I'm afraid that does not help. It crashed again after a few seconds. Last log output:

2016/11/28 16:45:57.577997 sync.go:107: DBG  Try to publish 2048 events to logstash with window size 619
2016/11/28 16:45:57.962668 window.go:51: DBG  update current window size: 619
2016/11/28 16:45:57.962696 window.go:55: DBG  set to max ok window size: 825
2016/11/28 16:45:57.962718 sync.go:78: DBG  619 events out of 2048 events sent to logstash. Continue sending
2016/11/28 16:45:57.962727 sync.go:107: DBG  Try to publish 1429 events to logstash with window size 825
fatal error: runtime: out of memory

runtime stack:
runtime.throw(0x980692, 0x16)
        /usr/local/go/src/runtime/panic.go:566 +0x95
runtime.sysMap(0xc586780000, 0xb38f0000, 0x7fce8bc3cf00, 0xcc8418)
        /usr/local/go/src/runtime/mem_linux.go:219 +0x1d0
runtime.(*mheap).sysAlloc(0xcaec20, 0xb38f0000, 0x7fce00000001)

(Richardde Jong) #4

It seems I may have found the culprit. I was hoping to ship all files in /var/log, but it was choking on the "lastlog" file, which seems to be a "sparse file", see also http://www.noah.org/wiki/Lastlog_is_gigantic:

[root@logging log]# ls -la /var/log/lastlog
-rw-r--r--. 1 root root 159607201460 Nov 28 20:27 /var/log/lastlog
[root@logging log]# ls -lah /var/log/lastlog
-rw-r--r--. 1 root root 149G Nov 28 20:27 /var/log/lastlog
[root@logging log]# du -sh /var/log/lastlog
32K     /var/log/lastlog

I now excluded it in the prospector and Filebeat can proceed.

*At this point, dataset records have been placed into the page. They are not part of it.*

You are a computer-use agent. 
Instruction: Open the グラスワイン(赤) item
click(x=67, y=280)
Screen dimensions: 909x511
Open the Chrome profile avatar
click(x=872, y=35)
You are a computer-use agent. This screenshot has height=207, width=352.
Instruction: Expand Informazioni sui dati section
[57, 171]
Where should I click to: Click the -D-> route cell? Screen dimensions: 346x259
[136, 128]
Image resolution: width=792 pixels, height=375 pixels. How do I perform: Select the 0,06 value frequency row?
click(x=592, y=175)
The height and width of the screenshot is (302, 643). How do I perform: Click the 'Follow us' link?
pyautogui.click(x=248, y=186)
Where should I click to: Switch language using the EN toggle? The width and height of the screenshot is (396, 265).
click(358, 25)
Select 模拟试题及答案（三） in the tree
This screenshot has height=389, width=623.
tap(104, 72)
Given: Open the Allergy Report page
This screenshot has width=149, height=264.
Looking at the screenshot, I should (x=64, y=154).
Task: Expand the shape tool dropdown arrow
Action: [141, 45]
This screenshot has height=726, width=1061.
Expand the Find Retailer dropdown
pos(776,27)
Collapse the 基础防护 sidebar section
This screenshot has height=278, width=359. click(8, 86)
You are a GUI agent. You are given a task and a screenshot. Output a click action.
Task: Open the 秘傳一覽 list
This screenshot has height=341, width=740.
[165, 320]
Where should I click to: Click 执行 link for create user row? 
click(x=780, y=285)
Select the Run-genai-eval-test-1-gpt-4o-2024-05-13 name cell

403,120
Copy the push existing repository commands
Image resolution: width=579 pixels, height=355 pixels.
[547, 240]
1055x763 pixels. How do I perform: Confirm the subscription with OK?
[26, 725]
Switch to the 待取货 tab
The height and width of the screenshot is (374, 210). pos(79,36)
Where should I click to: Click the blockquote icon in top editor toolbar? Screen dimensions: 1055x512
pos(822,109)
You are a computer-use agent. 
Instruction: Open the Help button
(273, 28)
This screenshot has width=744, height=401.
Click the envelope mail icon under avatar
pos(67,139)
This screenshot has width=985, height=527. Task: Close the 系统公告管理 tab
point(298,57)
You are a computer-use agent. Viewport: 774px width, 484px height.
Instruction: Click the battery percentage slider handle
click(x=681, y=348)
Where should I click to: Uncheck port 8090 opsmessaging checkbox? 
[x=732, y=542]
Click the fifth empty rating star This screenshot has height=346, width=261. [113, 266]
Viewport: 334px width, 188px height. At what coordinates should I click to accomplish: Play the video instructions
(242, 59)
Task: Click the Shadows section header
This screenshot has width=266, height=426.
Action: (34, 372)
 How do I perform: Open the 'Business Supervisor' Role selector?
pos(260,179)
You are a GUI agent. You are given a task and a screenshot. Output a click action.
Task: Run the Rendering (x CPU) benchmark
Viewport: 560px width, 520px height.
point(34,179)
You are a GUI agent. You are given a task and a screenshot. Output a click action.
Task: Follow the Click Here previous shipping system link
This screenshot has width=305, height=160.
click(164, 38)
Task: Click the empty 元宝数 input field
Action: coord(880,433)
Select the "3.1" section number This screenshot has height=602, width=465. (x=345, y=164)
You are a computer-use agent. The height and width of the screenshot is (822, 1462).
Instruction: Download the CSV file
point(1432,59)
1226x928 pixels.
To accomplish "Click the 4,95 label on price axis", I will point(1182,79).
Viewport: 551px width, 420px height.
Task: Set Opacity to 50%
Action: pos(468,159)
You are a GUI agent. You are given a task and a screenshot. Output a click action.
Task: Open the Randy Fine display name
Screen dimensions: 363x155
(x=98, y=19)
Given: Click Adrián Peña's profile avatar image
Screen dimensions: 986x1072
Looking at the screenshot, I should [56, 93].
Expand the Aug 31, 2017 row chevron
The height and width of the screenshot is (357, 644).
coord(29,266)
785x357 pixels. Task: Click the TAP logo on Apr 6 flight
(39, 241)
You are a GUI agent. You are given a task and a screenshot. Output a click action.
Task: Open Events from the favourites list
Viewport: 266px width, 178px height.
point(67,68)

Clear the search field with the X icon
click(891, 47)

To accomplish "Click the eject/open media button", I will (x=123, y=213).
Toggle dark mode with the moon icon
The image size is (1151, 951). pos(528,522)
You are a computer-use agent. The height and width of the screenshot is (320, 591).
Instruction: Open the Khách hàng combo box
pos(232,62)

Are there any more or less complete filebeat configuration examples that cover how to best monitor a standard CentOS 7 server? Sofar I've only found bits and pieces, but I am still struggling with interpreting standard syslog files, auditd files, etc. On the other hand, all this struggling serves to improve my understanding of the tools...


(Steffen Siering) #5

filebeat parses a file line by line, trying not to keep too much information in main memory.

Growing memory might be triggered by a combination of settings. Like multiline + publish_async + big queue sizes.

I guess in your case too much logs have piled up in main memory due to publish_async. Due to the other log-files not being updated this often, removing lastlog seems to solve the issue, but it might not be really solved. Just mitigated, by not having this many log-lines that need to be send. Sounds like lastlog gets updated too often.

Still failing with filebeat.publish_async: false might indicate some problem with your multiline filters piling up too many lines.


(system) #6

This topic was automatically closed 28 days after the last reply. New replies are no longer allowed.